A Well-Known Brand Courts a New Breed of Customer

By Cindy Elliott

This small dog in a backpack could be key to sustainable growth for one company

The Esri Brief

Trending insights from WhereNext and other leading publications

Clif Bar & Company, the maker of snacks beloved by outdoor adventurers worldwide, ended 2021 with an unexpected announcement—it was going to the dogs.

This year, Clif will venture beyond its traditional human customers to their four-legged friends, introducing the brand’s first line of plant-based pet snacks. This bold leap from the human food and beverage market to a canine one is an example of the company’s rededication to innovation.

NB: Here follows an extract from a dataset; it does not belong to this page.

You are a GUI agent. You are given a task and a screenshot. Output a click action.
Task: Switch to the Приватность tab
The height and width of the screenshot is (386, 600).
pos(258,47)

Businesses in every sector are looking for ways to drive sustainable growth and innovation in the wake of the pandemic. For companies expanding into new customer segments and markets, a geographic approach to data analysis is critical.

Sustainable Growth with Less Risk

When planning a new line of products in target markets, a geographic information system (GIS) can be a valuable tool for analyzing location-specific consumer data. Location intelligence from GIS reveals insight such as how many local households own dogs and even a dog owner’s preference for buying premium products or sustainable packaging.

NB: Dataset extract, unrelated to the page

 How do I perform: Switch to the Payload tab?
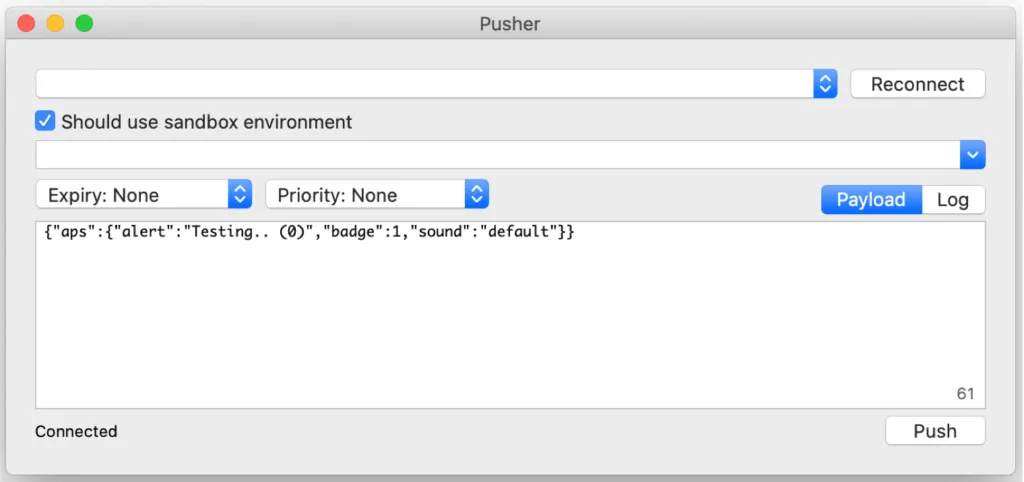[871, 200]
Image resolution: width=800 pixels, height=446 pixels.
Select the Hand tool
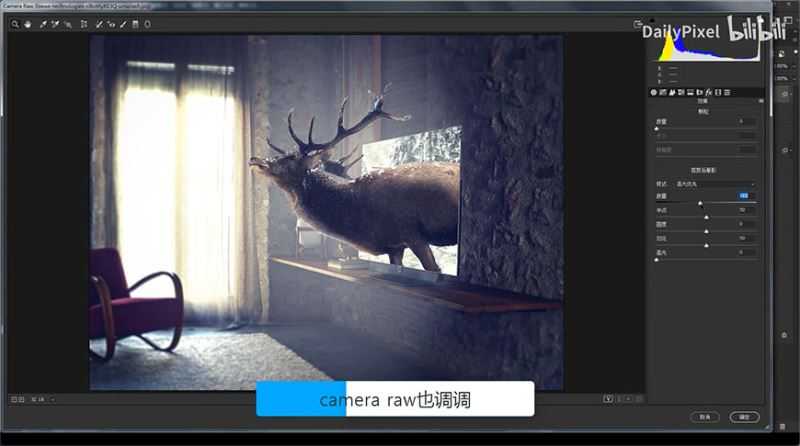pyautogui.click(x=28, y=23)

When companies venture beyond the channels and customers they know well, geospatial analysis can help minimize the risk of missteps. More importantly, it can alert brands to new customer needs and potential fresh revenue streams—which can lead to sustainable growth.

For example, when fast-food giant Yum! Brands expanded its KFC brand in Russia, planners used GIS technology to understand disparate consumer preferences across 11 time zones, multiple climates and cultures, and a population of 145 million people.

Oleg Kiselev, a market planning manager at Yum! Russia, told WhereNext that to open a restaurant in the ideal location and choose the right menu items and promotions, executives had to understand consumer spending and preferences in each market. Modern GIS technology delivered that location intelligence and helped the brand expand profitably.

A global brewing company set out to disrupt its traditional business strategy when it went from distributing product through retailers and restaurants to also operating brew pubs in several major cities worldwide. The move required insight into each market. Using GIS, the company could see the popularity of craft beers within specific neighborhoods, human movement patterns related to nightlife, local demographics, and data from nearby eateries. The technology also revealed projections for local population growth along with food and beverage spending.

Businesses use this type of location intelligence to predict how a market might change over time, providing them the confidence to venture successfully into new and disruptive markets.

Toward an Innovative, More Resilient Future

The pandemic has tested companies’ resilience and upended growth plans. While some businesses have foundered, others have changed for the better. Companies like Clif are forging ahead with a renewed focus on breaking boundaries to meet the changing needs of customers (some of whom likely added a dog to their household during the pandemic).

A recent McKinsey survey found that business-model innovation—mostly focused on customers—was by far the most important strategic lever companies could use to weather the COVID-19 economy.

Whether companies are forging paths into new markets or innovating existing products, executives can take a more confident approach with the market intelligence that GIS data and analytics provide.